Dear Guardian Angel,
I miss.
I miss you in my dreams. I miss you when I’m awake. I miss you when I see a big smile. I just miss you. I know you’re always here. I know you’re looking over me and all our friends, but I can't help but miss you. I close my eyes and you’re standing next to me again with a huge smile on your face. You tell me not to worry. You tell me heaven is beautiful and someday I’ll be there with you, but I still miss you.
I cry.
I stare at the clouds in the middle of the day to find water pouring out of my eyes, and then I realize I’m thinking about you. I wake up with tears all over my pillow, realizing I’ve been dreaming about all the memories we have. About the time we got in trouble in the fourth grade, to the time I caught a glimpse of your perfect smile at church.
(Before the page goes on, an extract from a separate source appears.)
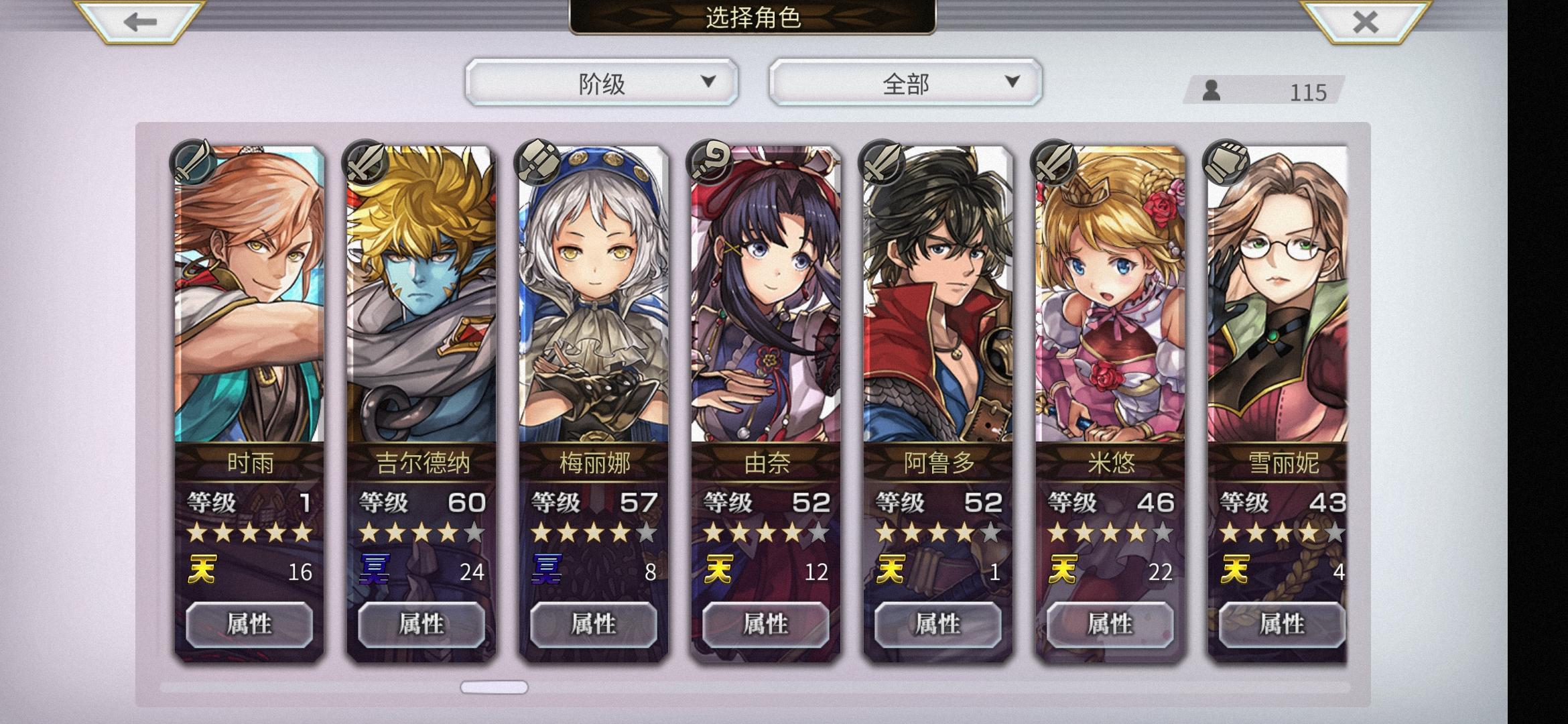
Task: Click the greatsword icon on 吉尔德纳's card
Action: (x=365, y=162)
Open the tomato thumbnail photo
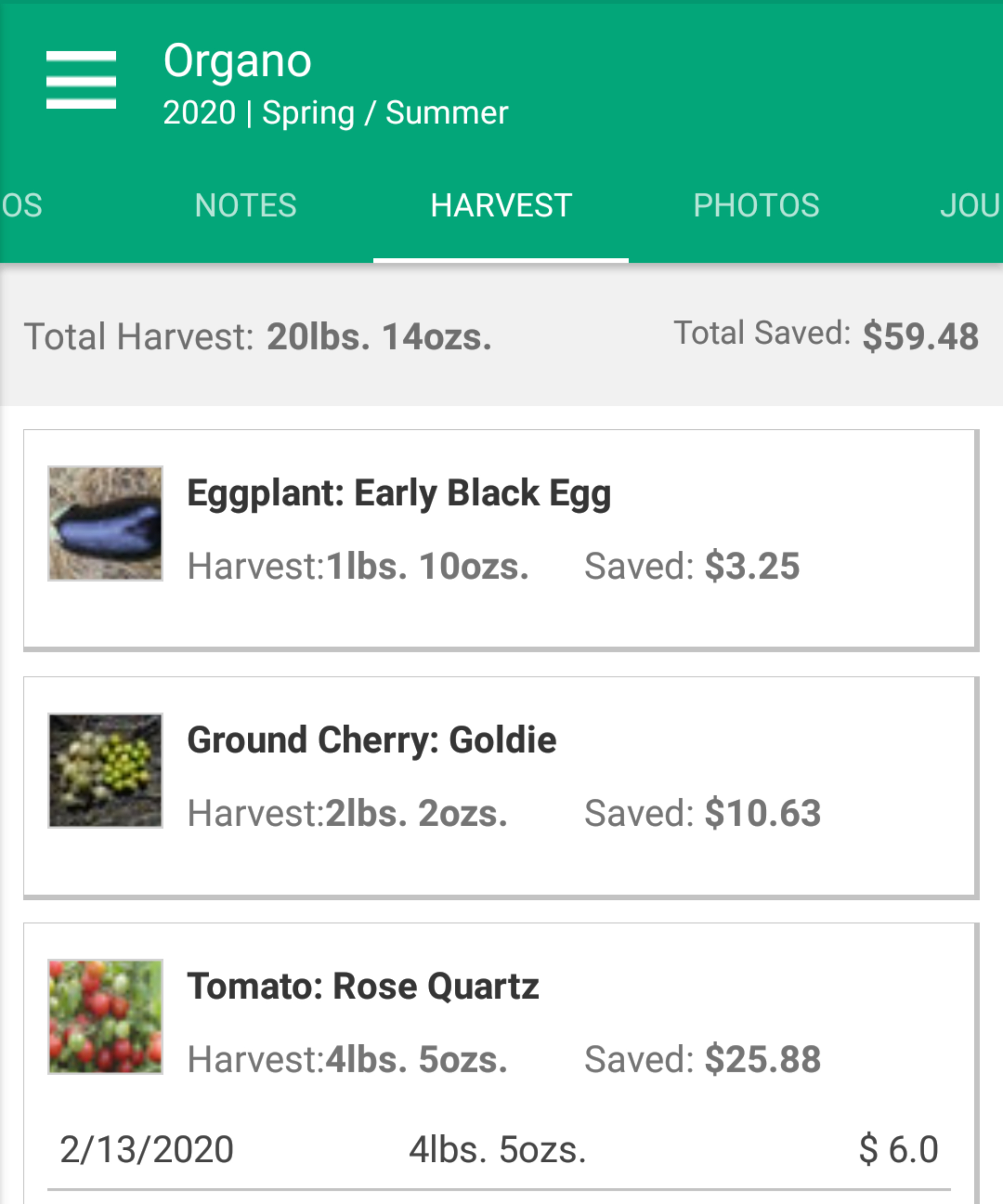Viewport: 1003px width, 1204px height. click(x=105, y=1016)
I’m happy you're in a better place, but I still cry.
I pray.
I pray to Jesus. I pray to you. I pray to my grandma and my uncle. I pray that you’re okay. I pray that Jesus and my family is taking care of you. I just want to know you’re prospering in Heaven, and making everyone up there as happy as you made me down here on Earth. I pray to you to show me a sign, to give me a hint that you’re still happy. I know you. I know you’re doing just fine, and bringing joy to everyone who crosses your path, but I still pray.
And most of all.
I love.
I love you today the same way I did on the day we met, the day we became best friends, and the day I heard you were gone. I’ll always love you more than you know, and more than you could have or ever will understand. I love that I miss you. I love that I cry over you. I love that I pray to you. I love to love you.
Love,
One of Your People on Earth
I’d like to thank a couple people for giving me the courage and inspiration to write this letter. If it weren’t for Trent’s parents, Jim and Cynde Huber, I would have never been brave enough to cry through this writing process. I love you both and everything you’ve ever done for me, especially for giving me my best friend on Earth and in Heaven. Also, I’d like to thank Trent Tomlinson and JJ Lawhorn for the music that inspires me to never lose sight of the fact that Trenton is in heaven and doing just fine. They each have a song that reminds me greatly of Trent and that shows me that sometimes writing about it just helps. Please take the time to check out some of their music. It’s bound to help you through some tough times like it has me.